═════ Data extracts ═════

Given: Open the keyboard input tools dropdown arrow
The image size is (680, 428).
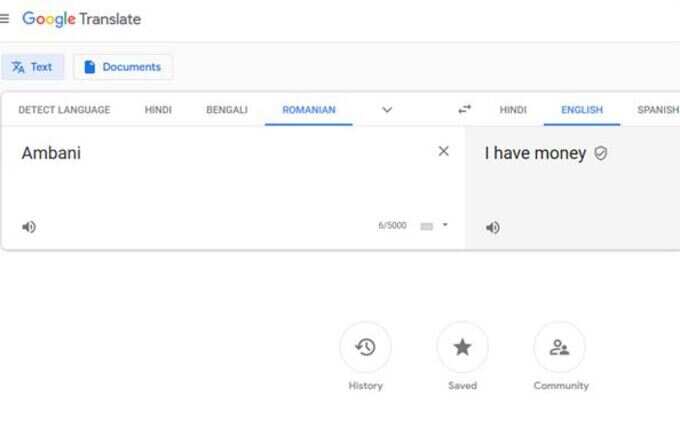Looking at the screenshot, I should pyautogui.click(x=445, y=225).
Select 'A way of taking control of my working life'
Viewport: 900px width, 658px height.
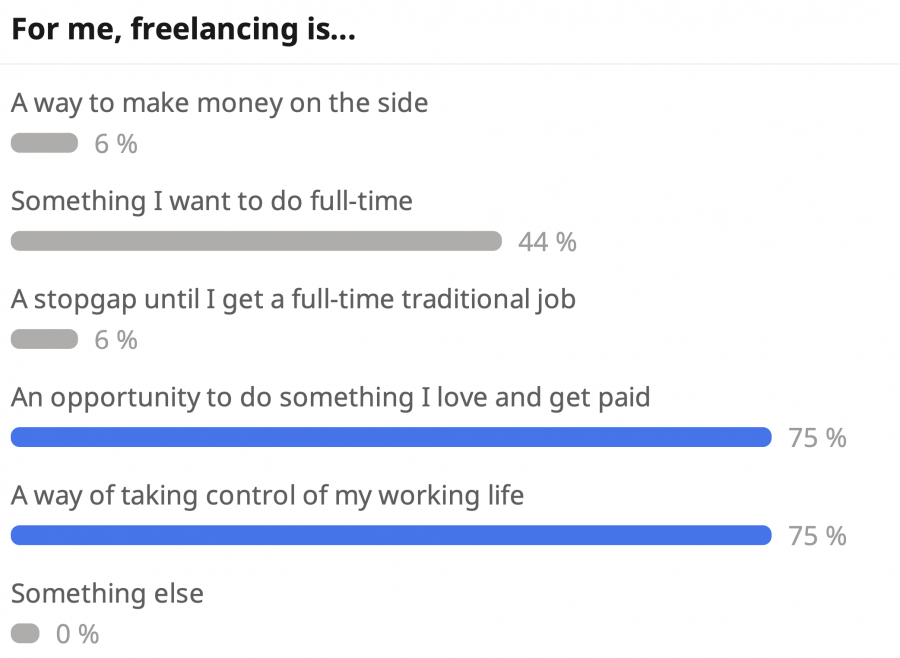click(267, 496)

═════

• [Activity]
Copy every line above exactly, leaving no picture in the copy.

• [Expected answer]
Given: Open the keyboard input tools dropdown arrow
The image size is (680, 428).
Looking at the screenshot, I should pyautogui.click(x=445, y=225).
Select 'A way of taking control of my working life'
Viewport: 900px width, 658px height.
click(267, 496)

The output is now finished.